Archive for the 'Miscellaneous interesting sites' Category

The Earth Can Sue

From the Globe & Mail July 23, 2009

“Last February, the town of Shapleigh, Maine, population 2,326, passed an unusual ordinance,” The Boston Globe reports. “Shapleigh sought to protect its aquifers from Nestle Corp., which draws heavily on the region for its Poland Spring bottled water…[The town] tried something new – a move at once humble in its method and audacious in its ambition. At a town meeting, residents voted, 114-66, to endow all the town’s natural assets with legal rights: ‘Natural communities and ecosystems possess inalienable rights to exist, flourish and naturally evolve within the Town of Shapleigh.’ It further decreed that any town resident had ’standing’ to seek relief for damages caused to nature – permitting, for example, a lawsuit on behalf of a stream.”

Dump Site 41 in Tiny Township on Georgian Bay might consider this too.

See also, Michel Serres: The Natural Contract

We are using up the earth

There was an article in the Globe and Mail newspaper this weekend which was an excerpt from Margaret Atwood’s new book, The Year of The Flood. “…back to the post-apocalyptic future” were some of the words in the byline heading up the item and I think this diminishes not only Atwood’s work but also the legitimate feelings of fear and unease about environmental disaster that many people have and which Atwood is able to give words to.

http://www.theglobeandmail.com/news/arts/were-using-up-the-earth/article1276475/

It also put me in mind of Caryl Churchill’s remarkable play “Seven Jewish Children” where different parental voices over ten minutes tell how to explain to their children what happened at Gaza this year and in these ways possibly be able to deny their own passive complicity. Because sometimes our silence(s) are interpreted by our children as complicity. (listen to it here http://politics-infozone.com/audio/7jewishChildren.mov on cbc with intro by Michael Enright and make up your own mind, it takes about 15 hypnotic minutes)

Atwood gives words to the silence, the unspeakable. What do we tell our children about our own complicity in the atrocities regularly committed against the “more-than-human-world”?

Tell them we didn’t know.

Tell her we couldn’t know.

Tell them it wasn’t us.

Tell them we had to have that stuff.

Tell her we were doing our best.

Tell them we wanted to protect them.

Tell them the animals didn’t feel anything.

Don’t frighten her.

Tell her  god’s on our side.

Tell her  it was the economy.

Tell them we were misinformed.

We didn’t know about the deaths.

Tell her it’s not our fault.

etc.  Yes, there were fantastic creatures when we were children, but they “disappeared”

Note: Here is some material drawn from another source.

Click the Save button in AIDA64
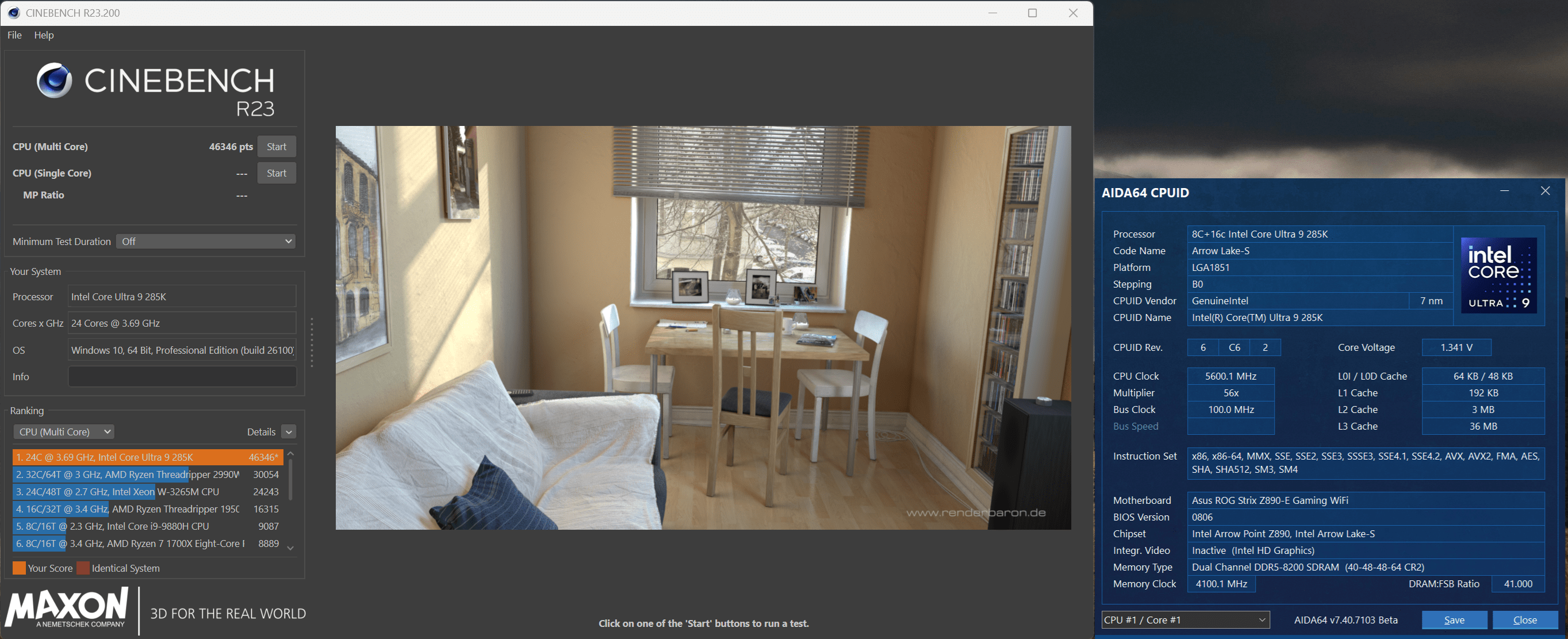The width and height of the screenshot is (1568, 639). pos(1454,619)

Tell them they disappeared.

post script, Sept 9th Globe and Mail front page:   Grizzlies Starve as Salmon Disappear

Tell them they disappeared.

Tell them they are absent.

from the article: The grizzlies are absent this year. “I’ve never seen anything like this…I’ve been doing this for 11 years and this is the worst I’ve seen it… Last year on the Mussel River, I saw 27 bears. This year it’s six. That’s an indication of what it’s like everywhere… I’ve never seen bears hungry in the fall before, but last year they were starving… I noticed in the spring there weren’t as many bears coming out, but I felt it was premature to jump to any conclusions… but now there just aren’t any bears. It’s scary. I think a lot are dead. I think they died in their dens [last winter].  http://www.theglobeandmail.com/news/national/british-columbia/grizzlies-starve-as-salmon-disappear/article1279874/

Writing the disaster is scary. Climate change? Who can be against change? Why not call it global ecological disaster,   and jump to some conclusions.

conventional farming is “an insult to history” (Eduardo Sousa)

I tuned into TED; one of my thesis advisors recommended I check this out. We’d been talking about the local organic duck place outside Ottawa, Mariposa Farms. It is a fascinating story, and almost mystical and if you’ve ever had foie gras, you know deeply what a guilty pleasure  is. Chef Dan Barber tells the story of his visit to Eduardo Sousa’s farm where he nurtures the geese and they nurture him in return. Sousa designed electric fencing that would keep “humans and other predators” out. He did this because the geese “told him” that they felt manipulated by being imprisoned. When he changed the fencing, they ate 20% more. As Barber says, “the most ecological choice for food is also the most ethical, and almost always, the most delicious”.